Soy mi mejor aliado, pero también mi peor enemigo. Lo mejor de mí y lo peor de mí conviven en el mismo lugar. No soy una cosa u otra, soy las dos. Es más, soy otras tantas cosas, aunque ahora solo menciono dos.
Todo los que hacemos, crea las tormentas en nuestra vida, pero también puede crear días de buen clima. El punto es que no podemos huir de nuestros propios huracanes. Si vas a invocar un caos, también tenemos que tener el valor de sobrevivirlos.
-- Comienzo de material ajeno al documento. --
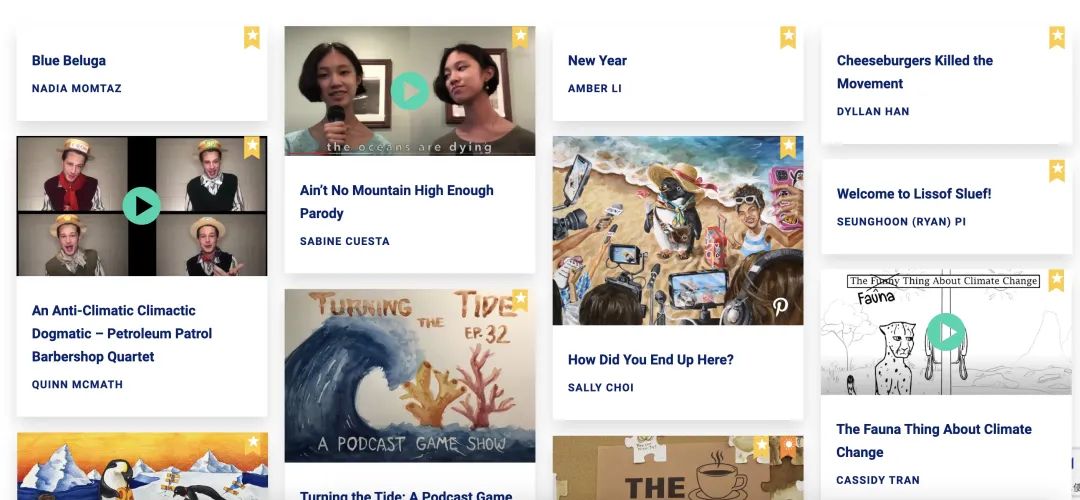Open An Anti-Climatic Climactic Dogmatic title link
This screenshot has width=1080, height=500.
click(x=122, y=333)
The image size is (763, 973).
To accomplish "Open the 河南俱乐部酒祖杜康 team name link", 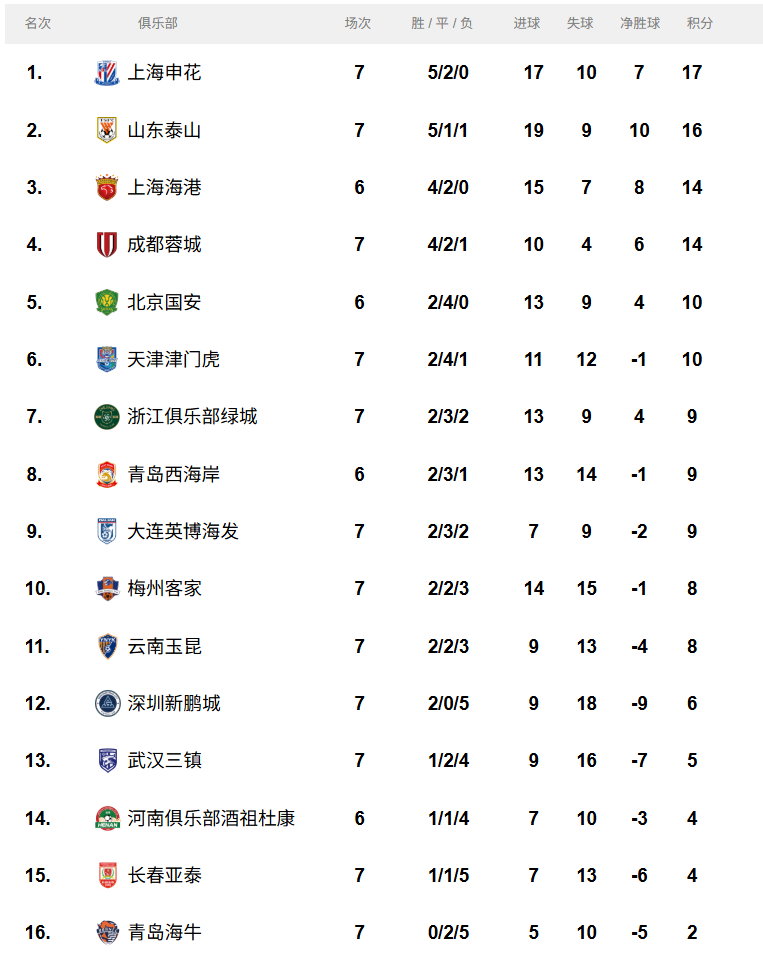I will pos(211,819).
Cada que pongo un proyecto en papel, descubro que yo soy el cuello de botella. Que si no se ha terminado es por mí. Por lo menos ahora soy más consciente y responsable de estas cosas, hace mucho que no culpo a nadie más. Creo que ese aspecto me da mucho gusto.
Me fui acorralando poco a poco a un punto del que no puedo huir, así que es tiempo de confrontarse. Al final el ganador de esta batalla seré yo o yo. Así que me da menos miedo. El punto es que algo se perderá en este duelo, algo de mi. Quizá es algo que me estorbaba. Aunque no puedo ponerle nombre, se que sensación es la que me produce.
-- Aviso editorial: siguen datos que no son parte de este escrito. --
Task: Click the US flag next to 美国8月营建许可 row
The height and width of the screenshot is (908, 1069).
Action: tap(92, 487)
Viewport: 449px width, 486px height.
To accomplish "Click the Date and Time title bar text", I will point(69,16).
Pospuse este duelo mucho tiempo, pero creo que estos días solo y lejos de casa, me ayudan a estar conmigo mismo. Querido Toby deja de sabotearnos, todos queremos lo mejor para todos nosotros, eso te incluye.
Esta parece la confesión de un esquizofrénico o de una persona con desorden de personalidad múltiple. Pero nunca he dicho que no lo soy o que no estoy loco.
Se trata de usar tus cualidades, aunque el mundo clasifique muchas de ellas como defectos.
Anoche no morí y esta vez todo va muy enserio.